Know Which Fish Are Low In Mercury With This Chart

Know Which Fish Are Low in Mercury With This Chart

Many of us want to eat more fish, but we're worried about too much mercury. While all of us should be concerned, women who are pregnant or nursing need to pay special attention. A handy chart from Consumer Reports ranks fish by amount of risk in each species.

The safest fish are shellfish like prawns, scallops and oysters (sorry Kosher friends), along with wild salmon and tilapia. The Consumer Reports chart disagrees with some of the FDA and EPA guidelines on tuna, suggesting we eat even less. The FDA has a list of all fish and mercury levels, but the Consumer Reports chart is easier to read. Expand the chart to the left to see it in full, and read the full report for more details at the link below.

Special report: Can eating the wrong fish put you at higher risk for mercury exposure? [Consumer Reports]


Comments

    How about one that's based on what Australia gets as far as mercury dosing?

      Pffft, that requires that the Australian editors do some actual research. Much easier to just nick posts from the American site.

        It should be noted that the Australian editors don't just "nick" posts from the US site. Like Kotaku, most of the stories on the US site get posted here automatically, with the Australian editors adding local content.

    Added info:

    If the fish you are eating is caught locally (especially if you went fishing), you are advised to check the fishing section of the department of primary industry for your relevant state or territory. They will have updated warnings of heavy metals present in certain fishes in certain fishing sites of your state.

    This is particularly important in rural Victoria since presence of old gold mines means the soil is has in arsenic and mercury. Recent heavy rains and floods after a period of drought means the sediment gets kicked up and consumed by fish before it can be washed away.

Entries supplied ▸

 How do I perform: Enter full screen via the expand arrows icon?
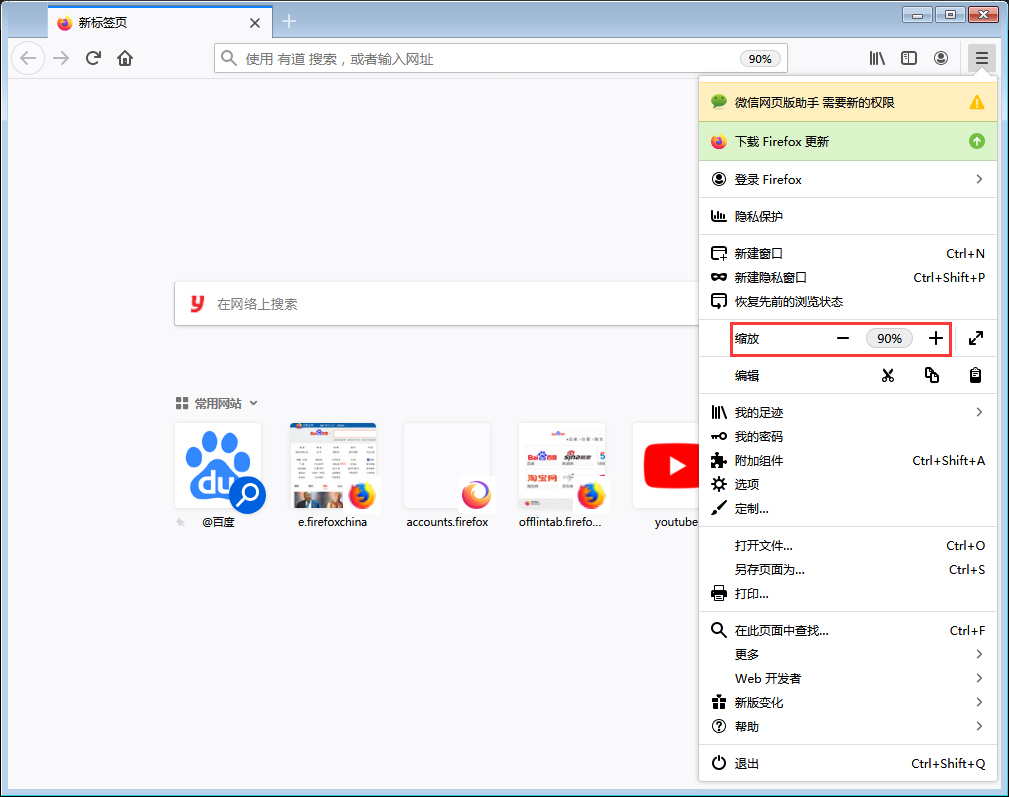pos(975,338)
...
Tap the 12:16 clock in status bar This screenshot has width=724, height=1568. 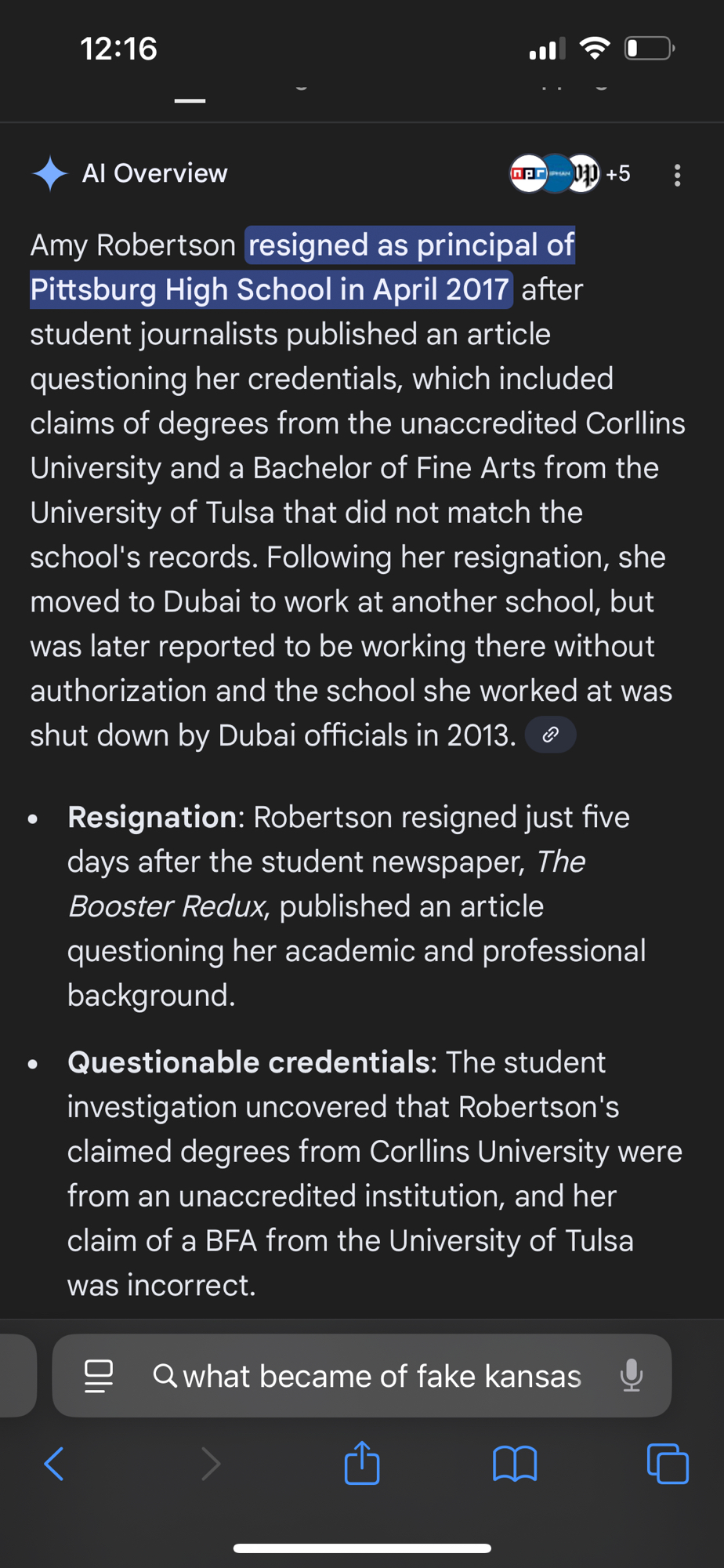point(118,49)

Exercise 1 ▸
Reproduce the part of the fish mercury article that begins at the words "Special report: Can" and ends after the words "adding local content.".
Exercise 2 ▸
Which fish does the fish mercury article name as the safest?
Exercise 3 ▸
Extend the fish mercury article past its final sentence.

Written answer 1 ▸
Special report: Can eating the wrong fish put you at higher risk for mercury exposure? [Consumer Reports]


Comments

    How about one that's based on what Australia gets as far as mercury dosing?

      Pffft, that requires that the Australian editors do some actual research. Much easier to just nick posts from the American site.

        It should be noted that the Australian editors don't just "nick" posts from the US site. Like Kotaku, most of the stories on the US site get posted here automatically, with the Australian editors adding local content.

Written answer 2 ▸
Prawns, scallops, oysters, wild salmon, tilapia

Written answer 3 ▸
      For Australia-NZ, this provides a good general guide: http://www.foodstandards.gov.au/consumer/chemicals/mercury/pages/default.aspx

      Just check for any environmental restrictions on the area, as noted above. If you're fishing in Sydney Harbour, west of the bridge (e.g. Pyrmont, Darling Harbour etc), you shouldn't eat any of those fish - http://www.foodauthority.nsw.gov.au/consumers/keeping-food-safe/special-care-foods/sydney-harbour-seafood#.VCig4SuSwdI

    As a rule of thumb... The smaller the fish the lower the mercury.

    Mercury in fish has more to do with the placement in the food chain, age and the diet of fish. Fish like flake, being a shark and a top line predator eats a fish which has probably eaten another fish which has eaten a smaller fish which has eaten algae and smaller organisms. If an older fish with a higher concentration of mercury is eaten by another fish. this in turn passes on the toxicants to the larger fish. This is known as Bioaccumalation/Bio Magnification.

    For this reason. sometimes when dead whales wash up on shore, they need to be treated as Bio-hazards due to their potential toxicity, especially if they are a top line predator.